• Source excerpt:
□ □ □ □ □ □ □
Jeremy Bergman, Evan Budrovich, Aaron Fischman, Jacob Freedman, Max Meyer, Law Murray, Matthew Tufts |
February 2, 2013 | 7:48 p.m. PST

Staff Writers

We've waited to let you know our opinions on this insanely tough-to-read Super Bowl XLVII matchup. Two weeks of anticipation have now come to a head, and besides accusations that we've been writing all year with the writing-enhancing deer antler spray that Ray Lewis allegedly stole from us, we assert that this is a clean and natural piece picking the Super Bowl. Whether it's right or wrong, only sixty minutes - and as many Doritos commercials - will tell. 

HARBOWL. SUPER BAUGH. HARBRAWL. (Wikimedia Commons)
HARBOWL. SUPER BAUGH. HARBRAWL. (Wikimedia Commons)
Super Bowl XLVII Picks
Jeremy Bergman: Ravens 24, 49ers 20
As Peter King touched on this week, this Super Bowl is almost impossible to predict. There are just too many variables to weigh. The inexperience of Colin Kaepernick. The year-long ineptitude and then sudden resurgence of Joe Flacco. The evenly-matched defenses both led by a pair of fiery linebackers. The Brothers Harbaugh possibly gaining inside information on the other's club from Mom at the dinner table. Nothing is certain or established, like last year, when it was a rematch of two elite quarterbacks, coaches, and teams. Everything about Super Bowl XLVII is new, unsure, and ultimately exciting.
□ □ □ □ □ □ □
• Materials provided:

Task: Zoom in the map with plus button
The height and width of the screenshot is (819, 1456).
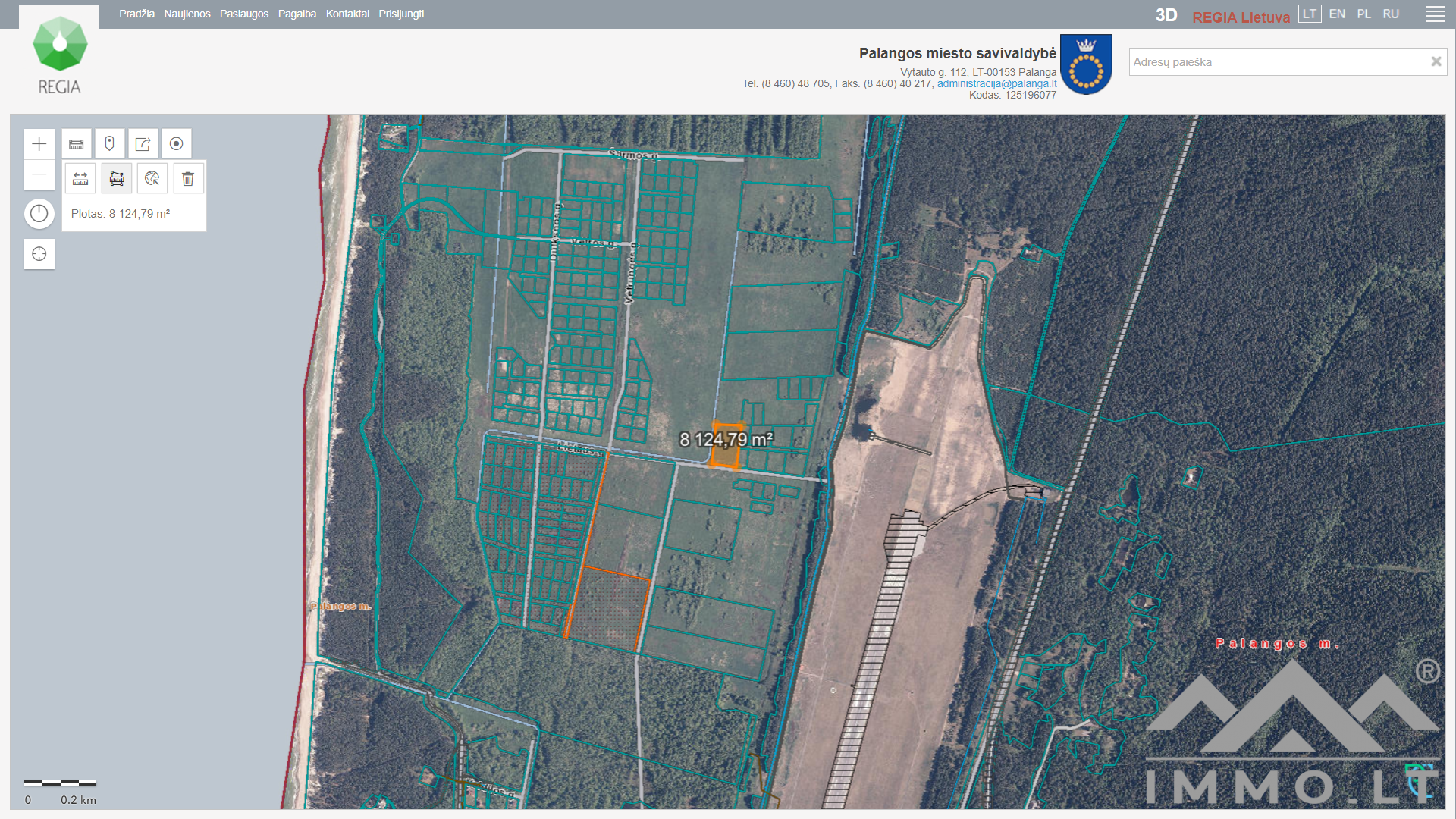Action: click(39, 144)
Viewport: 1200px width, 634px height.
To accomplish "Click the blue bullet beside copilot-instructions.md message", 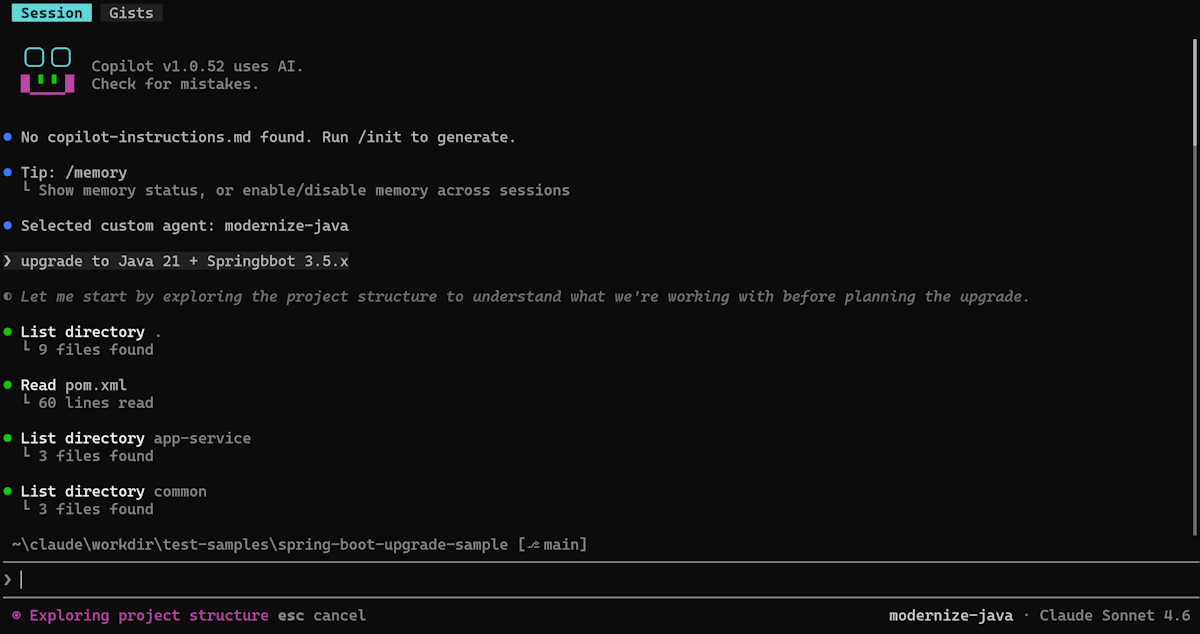I will point(8,137).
□ □ □ □ □ □ □
• Things to do:
- A) Locate every row that contains the string "width" and copy each one in full, treating uppercase and lowercase as distinct.
- B) Write the next part of the Super Bowl XLVII picks article, starting after its final sentence.
The Super Bowl article and the rows have no connection to each other.

• The replies:
- A)
The height and width of the screenshot is (819, 1456).
Viewport: 1200px width, 634px height.

- B)
I hate to pick games using intangibles, but it worked last time when I picked the Ravens over the Pats solely on the basis of Ray Lewis's relationship with the Man Upstairs. So I'm gonna do it again. Dare I say the Ravens are a team of destiny, but there is not doubt that they are the hotter ball club coming into the Bayou. Shutting down three dominant offenses in a row - Indianapolis, Denver, and New England - is no small feat for an aging defense that is, by this point, running on pure adrenaline, and maybe a backup generator. Lewis and Ed Reed are carrying this team on their sagging shoulders and Ray's bionic deer arm, knowing this is their last ride. Concerning Kaepernick's versatility, I don't believe the hype emanating from Bristol. Yes, he ripped apart Green Bay and Atlanta, but those teams boasted two of the most lax defenses in the playoffs. Trying to fool Lewis, Terrell Suggs, and John Harbaugh's scheme will prove more difficult than outrunning the turnstile defenses of the NFC. Plus, let's not forget that Kaepernick is in essence a rookie, and is bound to make at least one disastrous rookie mistake, most likely in the direction of Ballhawk Reed.
I see the Niners starting hot with Kaepernick breaking a run or two against a rusty Baltimore D on San Fran's first two drives, resulting in two scores. But after that, it will be all Flacco and Rice, running Jim Caldwell's offense to perfection, controlling the ball, and taking massive sums of time off the clock. No dramatics in this one. The Niners will cut it to four with about six minutes left in the game, but then Rice will run the ball through the heart of the San Fran D, leaving no time for a miraculous Kaerpernick comeback. 
Evan Budrovich: 49ers 31, Ravens 24
The big game is finally upon us, Super Bowl Sunday gives fans the chance to throw out all the storylines and just focus on the X's and O’s of football that we all love. San Francisco and Baltimore are two hard-nosed teams looking to prove early-season skeptics wrong by raising the Lombardi Trophy.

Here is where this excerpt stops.